(PROBLEM DESCRIPTION): Print the line containing "Viewport: 417px width, 391px", then every line after it through the end of the material, exactly as written and without pictures.

(TASK MATERIAL):
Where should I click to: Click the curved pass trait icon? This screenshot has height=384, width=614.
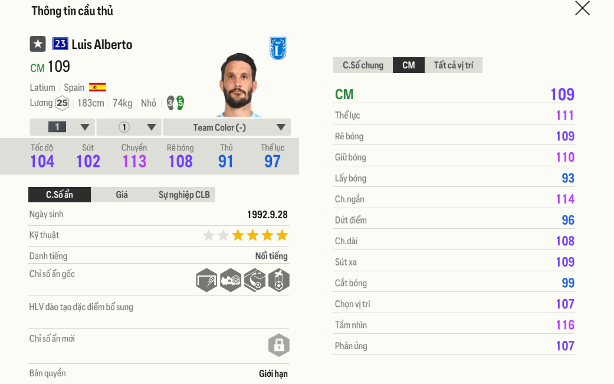[x=255, y=280]
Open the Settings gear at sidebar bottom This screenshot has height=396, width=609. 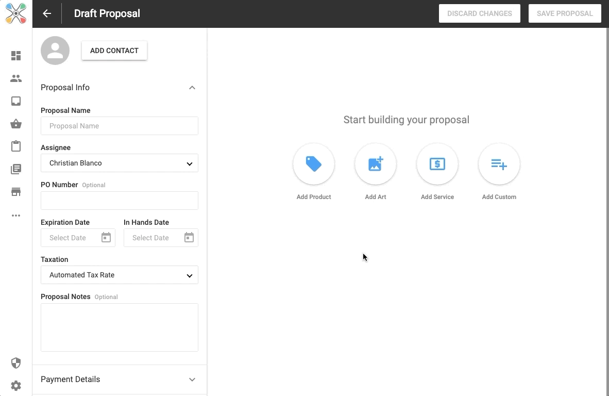tap(16, 386)
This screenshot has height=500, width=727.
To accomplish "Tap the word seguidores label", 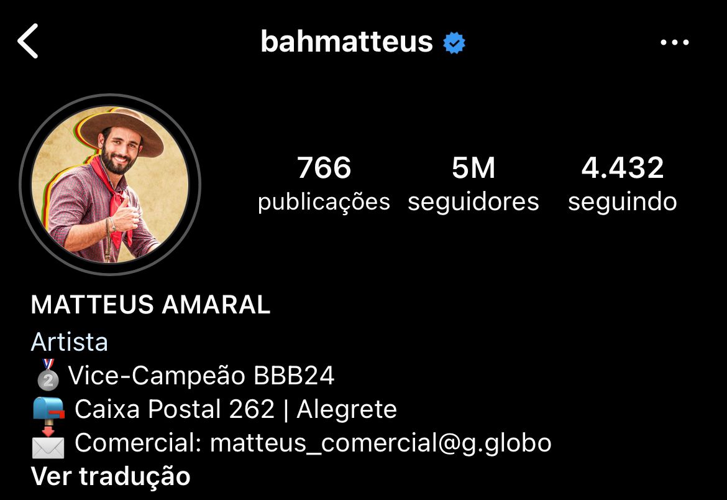I will tap(473, 202).
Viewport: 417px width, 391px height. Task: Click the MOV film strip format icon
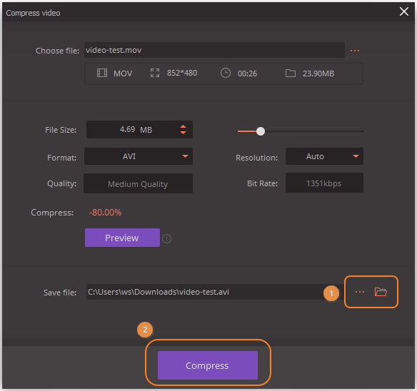(x=102, y=73)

(RESPONSE):
Viewport: 417px width, 391px height. Task: Click the MOV film strip format icon
(x=102, y=73)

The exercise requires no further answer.